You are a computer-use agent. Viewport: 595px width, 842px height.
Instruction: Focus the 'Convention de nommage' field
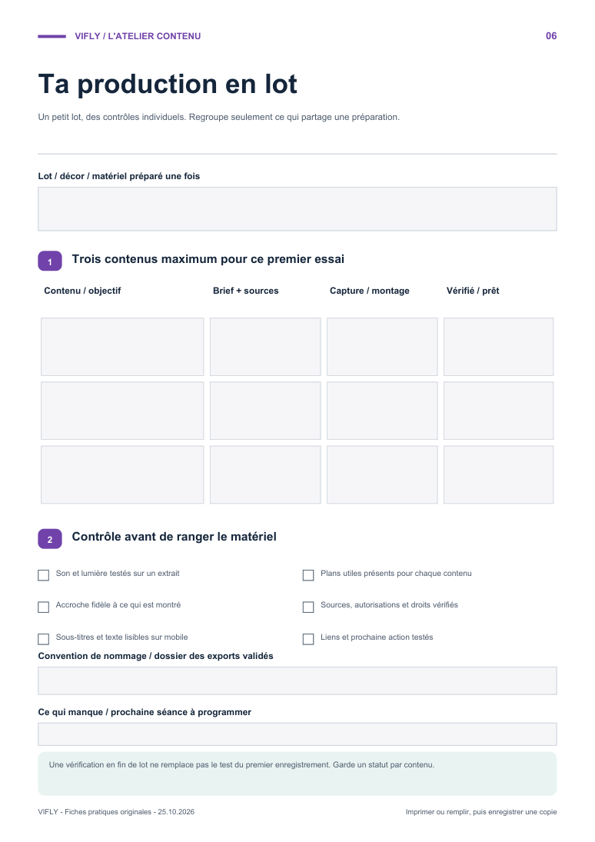coord(297,681)
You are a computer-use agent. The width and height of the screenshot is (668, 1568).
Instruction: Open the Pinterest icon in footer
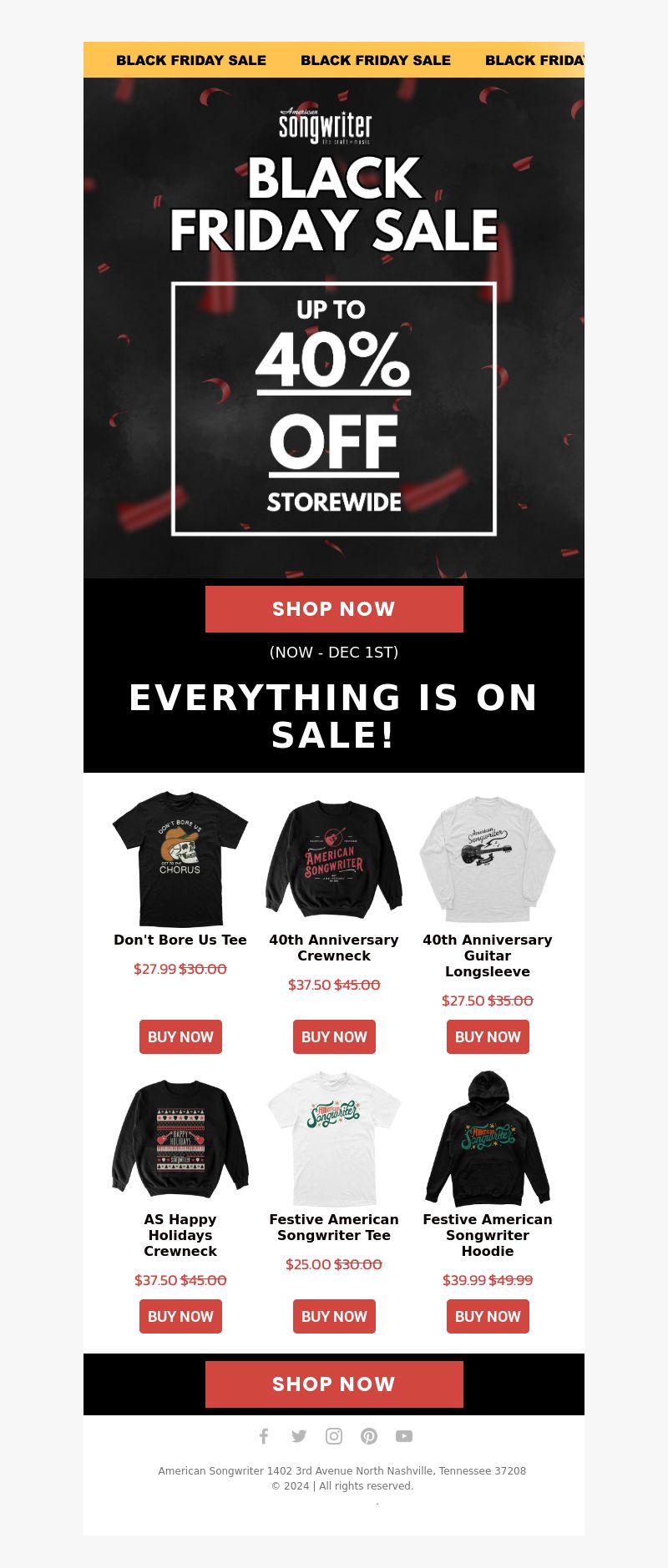click(x=369, y=1436)
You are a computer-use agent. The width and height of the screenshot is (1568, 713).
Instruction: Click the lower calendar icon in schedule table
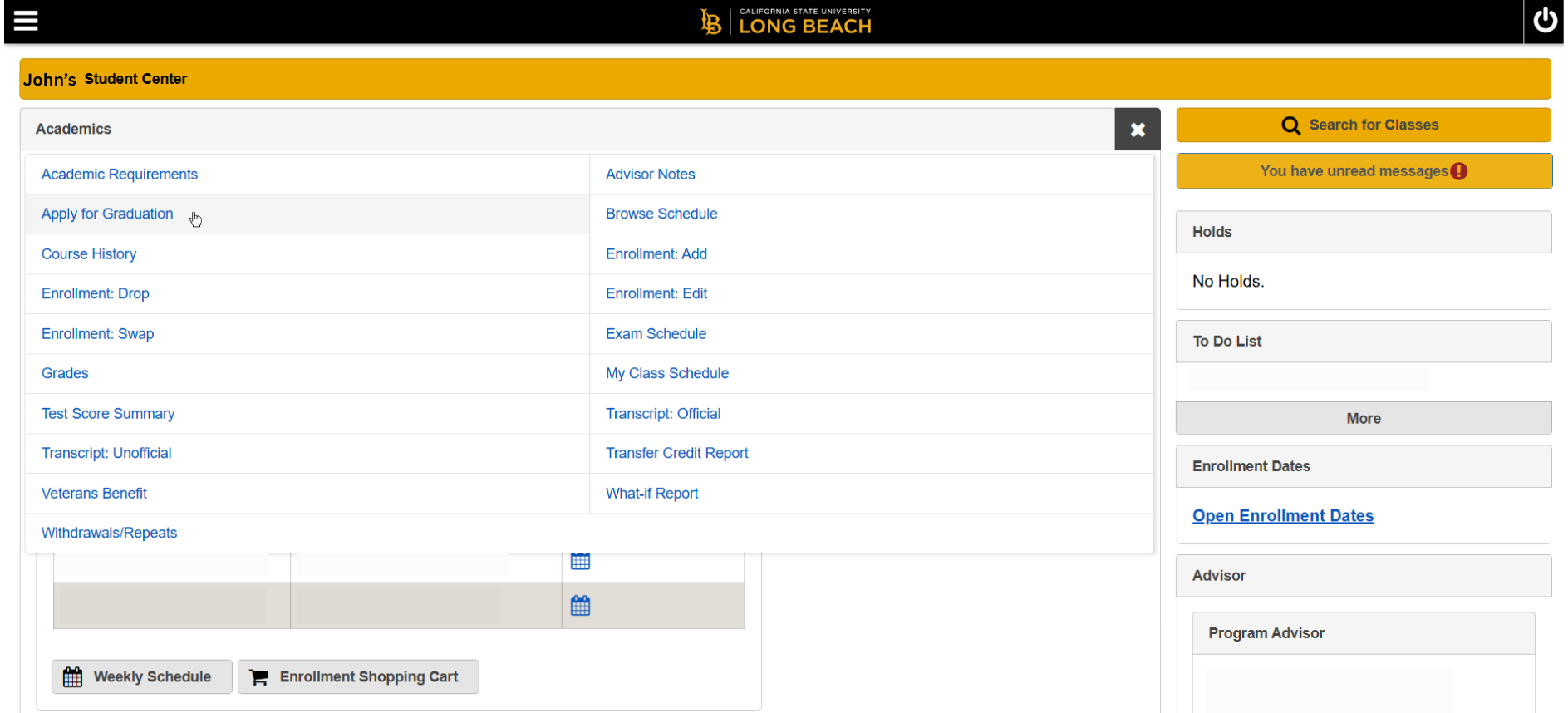580,606

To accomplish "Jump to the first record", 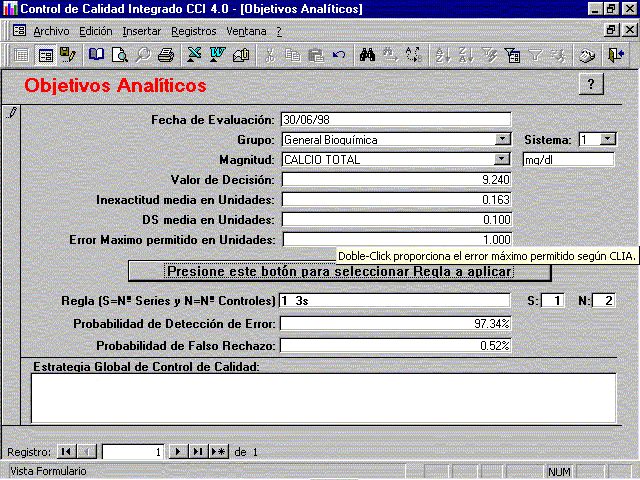I will 66,452.
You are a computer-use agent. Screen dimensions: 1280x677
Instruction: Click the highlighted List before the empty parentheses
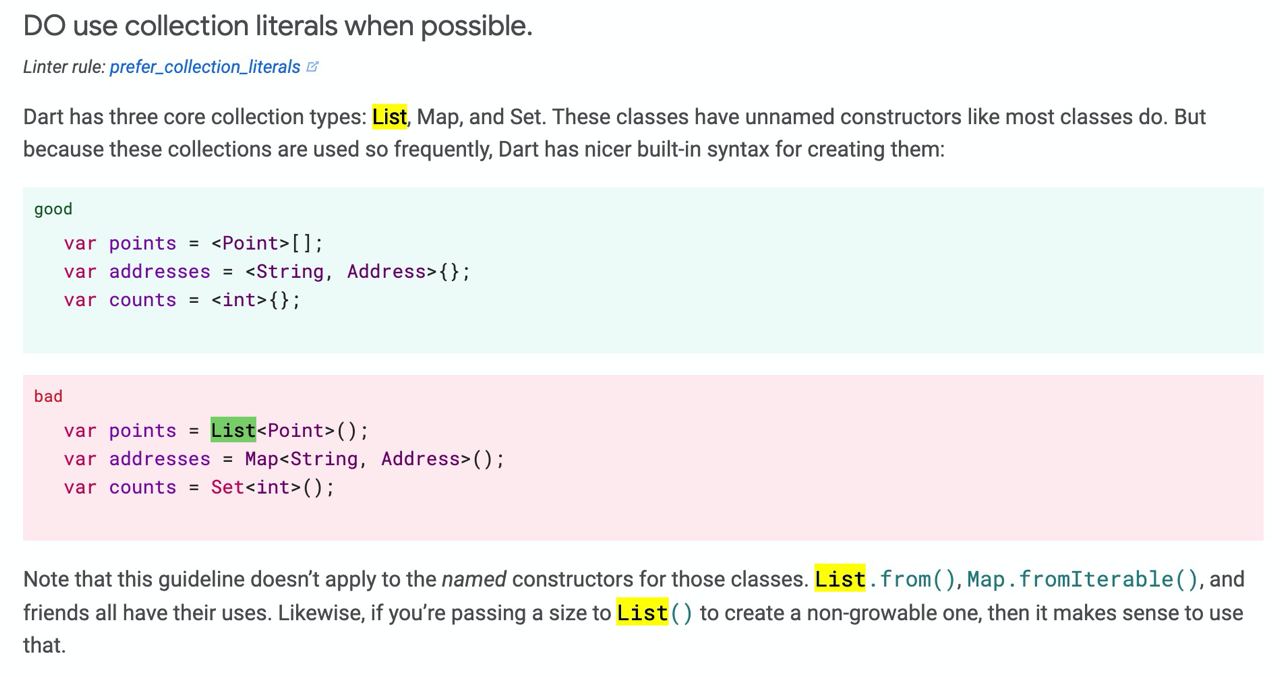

* * *

**WHAT IS BEING ASKED**
Please go through the data above and copy every line that has the word "agent".

**ANSWER AREA**
You are a computer-use agent. Viewport: 595px width, 842px height.
You are a computer-use agent. The width and height of the screenshot is (668, 1568).
You are a computer-use agent. The width and height of the screenshot is (1568, 713).
You are a computer-use agent. Screen dimensions: 1280x677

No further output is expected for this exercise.